Ernesto Carrillo descubrió que era absurdo mantener el tono de sorna frente al funcionario Barniol. Se dio cuenta (y lo lamentó) que su inveterada costumbre de menospreciar a la gente, especialmente a los funcionarios de cualquier naturaleza, podía traer equivocaciones innecesarias. Barniol se puso de pie y se dirigió a un mueble empotrado en la pared. Extrajo una botella de coñac y dos copas.
—Beba —dijo, y le alargó la copa al tal Carrillo.
—No, gracias —dijo Carrillo disminuido.
—Beba, hombre —insistió Barniol con vigor, sin aceptar la negativa. El tal Carrillo sacó de su cuerpo un brazo flaco y largo que obedeció con un silencio velludo.
—¿Y por qué me cuenta todo esto a mí? —preguntó Carrillo paseando los ojos por el licor.
—Por varias razones —el funcionario Barniol se frotó las manos con la mirada—, primero, porque su extracción revolucionaria y su expediente de lucha y sus antecedentes familiares lo definen como un hombre del Gobierno y no de la oposición, aunque usted haya tomado el camino contrario —Barniol notó que el tal Carrillo le pidió con un movimiento de la comisura de los labios que abandonase la insincera lista de elogios; tomó nota mentalmente y pasó al punto siguiente—; segundo, porque con el grado de influencia que usted tiene entre los presos mi labor se aceleraría. De todas maneras se reformarán…
—O se deformarán —interrumpió Carrillo.
—De acuerdo, o se deformarán. Pero lo harán con usted o a pesar de usted. Yo quiero que razone, que piense con la frialdad con que se piensan estas cosas y que abrevie un trámite engorroso para todos.

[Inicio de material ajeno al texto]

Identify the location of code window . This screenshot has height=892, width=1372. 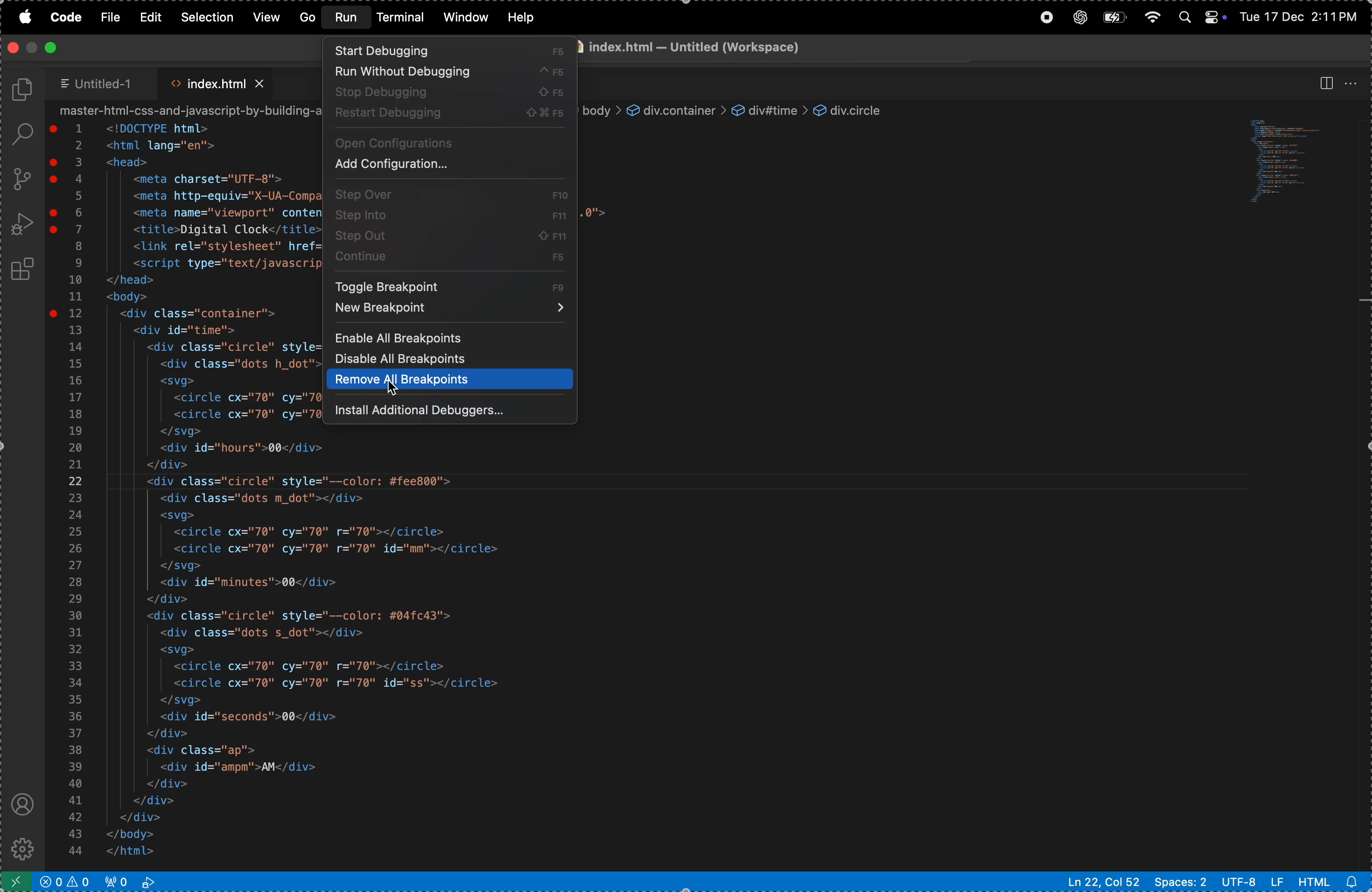
(1295, 160).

—No cuente conmigo para eso. Además, le seré franco: me opondré resueltamente y con todo el peso de ese grado de influencia que usted dice que tengo —le temblaba la voz. Después de decirlo experimentó temor y satisfacción a un tiempo. Se reconoció a sí mismo. Se vio como se quería ver. Se oyó como se imaginaba. Pero no pudo evitar la duda sobre la naturaleza más íntima de lo que decía. Temió jugar al héroe, luego se sintió cabal, auténtico otra vez.
—Le costará trabajo —dijo Barniol sin alterar un músculo de la cara y mirando entretenido la ceniza del tabaco que acababa de encender—. Eso era fácil regresando de la celda de castigo con la cabeza rota y en andrajos. Ahora usted regresará a su galera sin un rasguño, tras haber conversado un buen rato con el Alcaide y con un aliento a buen coñac que se lo descubrirán antes de dar dos pasos. Así es difícil convocar a la rebeldía. ¡ESCOLTA! —gritó resuelto poniéndose de pie. Ernesto Carrillo se incorporó confundido.